Nos Estados Unidos, há quem interpreta as suas críticas ao capitalismo de mercado como críticas aos Estados Unidos. Há quem o define um socialista, um comunista, um marxista (...)?

Pergunto-me sempre: de onde vêm estas etiquetas? (...) Iluminam-me muito as Bem-aventuranças, mas sobretudo o protocolo pelo qual seremos julgados: Mateus 25: “Tive sede, e destes-me de beber. Estava na prisão, e visitastes-me. Estava doente e curastes-me”. Significa isto, então, que Jesus era um comunista? O problema por detrás disto (...) é a redução da mensagem do Evangelho a um facto sociopolítico. Se eu considerar o Evangelho apenas de maneira sociológica, então sim, é verdade, sou comunista e Jesus também (...).

Vossa Santidade foi criticado por ter assinado um acordo com a China sobre a nomeação de bispos. Algumas pessoas na Igreja e na política dizem que está a pagar um preço elevado por ter mantido o silêncio sobre os direitos humanos na China...

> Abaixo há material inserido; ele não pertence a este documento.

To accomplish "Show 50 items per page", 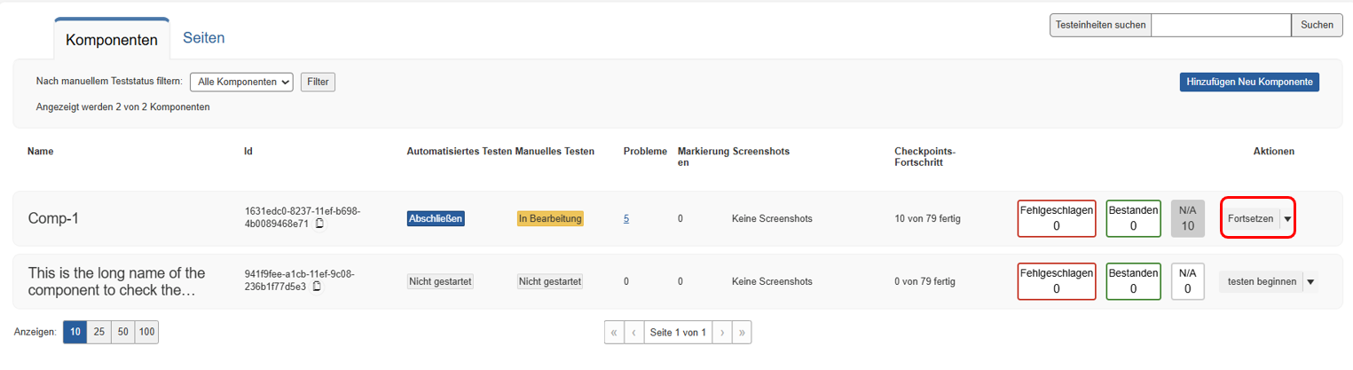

Não é uma questão de falar ou de ficar calado. Essa não é a realidade. A realidade é dialogar ou não dialogar. E o diálogo deve ser levado até onde é possível. Para mim, o exemplo mais alto no período moderno da Igreja é o cardeal Casaroli (...). Os Papas — e refiro-me a Paulo vi e a João xxiii — enviaram-no especialmente aos países da Europa central para procurar restabelecer as relações durante o período do comunismo, durante a Guerra fria. E este homem dialogou com os governos, lentamente, fazendo o que podia, e lentamente conseguiu restabelecer a hierarquia católica naqueles países (...). Nem sempre foi possível nomear a melhor pessoa como arcebispo na capital, mas sim aquela que podia ser nomeada de acordo com o governo... O diálogo é o caminho da melhor diplomacia. Com a China, optei pelo caminho do diálogo. É lento, tem contratempos, também tem êxitos, mas não consigo encontrar outro caminho. E quero frisar isto: o povo chinês é um povo de grande sabedoria e merece o meu respeito e admiração. Diante dele, tiro o meu chapéu! É por isso que tento dialogar, pois não vamos conquistar um povo, não! Lá há cristãos. Eles precisam da nossa atenção para que possam ser bons chineses e bons cristãos (...).